### Project Description
HR department asks me as a data engineer to create a data pipeline that can take in employee data in CSV format. My job is analyzing the data, applying any required transformations and facilitating the extraction of useful insights from the processed data.
I 've been requested to leverage Apache Spark components (Pyspark, Spark SQL) to accomplish the tasks.

### Get files ready
- Create a directory for data
- Download the files i will work on

Done using bash commands

In [None]:
!rm -r data
!mkdir data
!wget https://cf-courses-data.s3.us.cloud-object-storage.appdomain.cloud/IBM-BD0225EN-SkillsNetwork/data/employees.csv
!mv employees.csv data/

### Setting up the environment

In [None]:
import findspark
from pyspark import SparkContext
from pyspark.sql import SparkSession, functions as  F,types as T

In [None]:
findspark.init()

In [None]:
sc = SparkContext.getOrCreate()
spark = SparkSession.builder.appName("Hr department project").getOrCreate()
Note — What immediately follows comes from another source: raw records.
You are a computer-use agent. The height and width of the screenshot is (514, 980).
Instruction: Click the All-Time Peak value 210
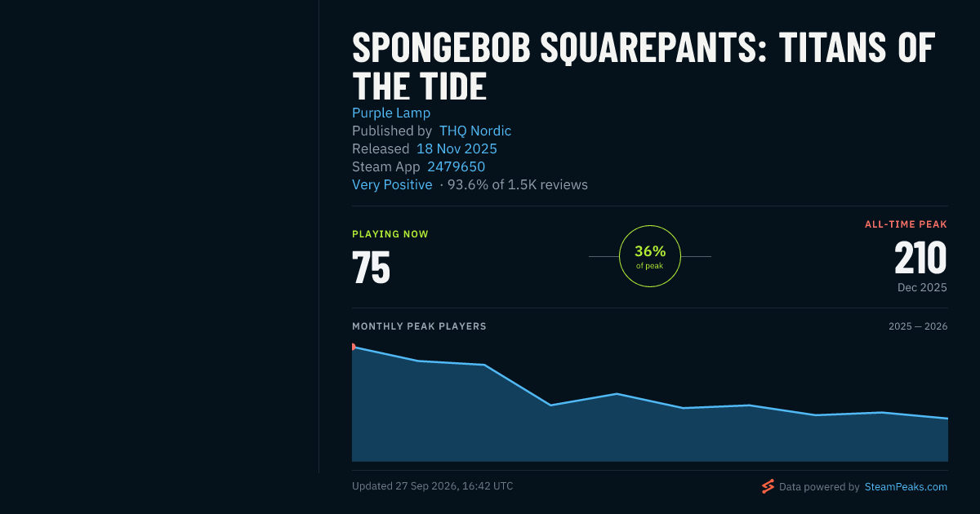click(920, 258)
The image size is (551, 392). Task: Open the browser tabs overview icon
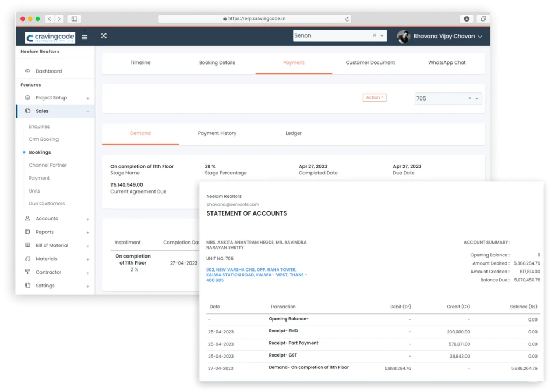[x=483, y=19]

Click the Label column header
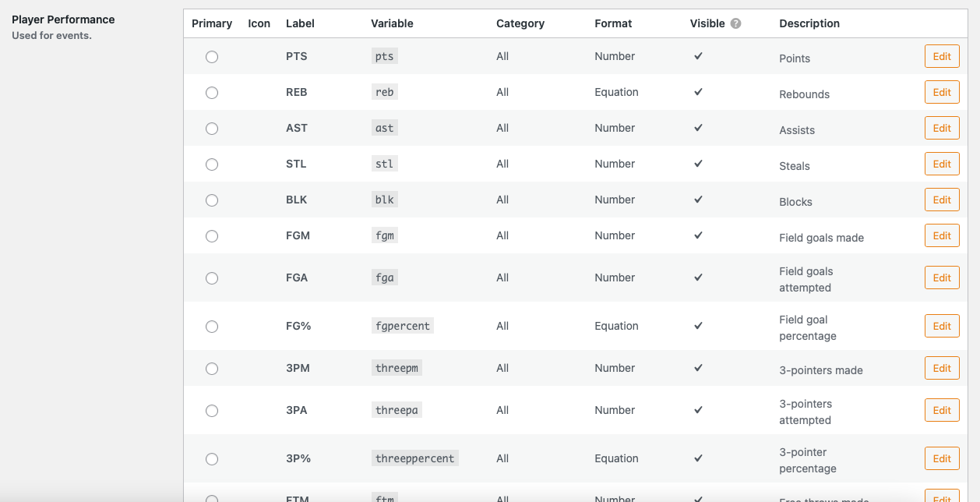301,23
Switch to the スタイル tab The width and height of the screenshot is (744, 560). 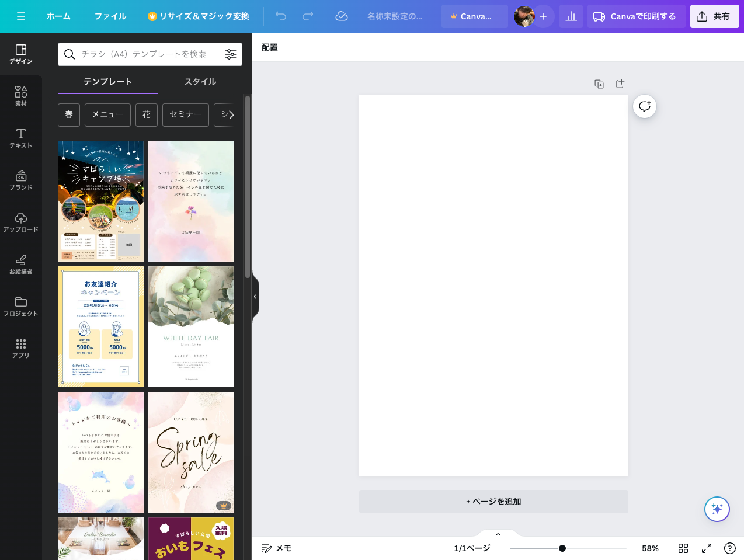(x=200, y=82)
if 'spark'  in locals() and isinstance(spark, SparkSession):
    print("Spark Session is Active")
else:
    print('Spark Session Failed to Start')

In [None]:
spark

In [None]:
#Read using spark auto schema detection
employee_df = spark.read.csv('data/employees.csv', header=True, inferSchema=True)
employee_df.show(2)

In [None]:
employee_df.printSchema()

In [None]:
# Create my own schema
my_schema = T.StructType(
    [
        T.StructField('Emp_No',T.IntegerType(),True),
        T.StructField('Emp_Name',T.StringType(),True),
        T.StructField('Salary',T.IntegerType(),True),
        T.StructField('Age',T.IntegerType(),True),
        T.StructField('Department',T.StringType(),True)
    ]
)

In [None]:
#Create a Spark dataframe using my_schema
employee_df = spark.read.csv('data/employees.csv', header=True, schema=my_schema)
employee_df.show(2)

In [17]:
#Display the schema of employee dataframe
employee_df.printSchema()

root
 |-- Emp_No: integer (nullable = true)
 |-- Emp_Name: string (nullable = true)
 |-- Salary: integer (nullable = true)
 |-- Age: integer (nullable = true)
 |-- Department: string (nullable = true)



In [None]:
#Create a temporary view to allow us access dataframe as a SQL table
#First, ensure that there is no temp view in the same name
spark.sql("Drop View If Exists employees")
#Then, Create it
employee_df.createTempView('employees')

### Do Some Queries

In [None]:
#Show employees who thier age exceeds 30
spark.sql('Select * From employees Where Age > 30').show()

### Calculate the average salary by department

In [21]:
spark.sql("Select Department, Round(Avg(Salary), 2) As Average_Salary From employees Group By Department").show()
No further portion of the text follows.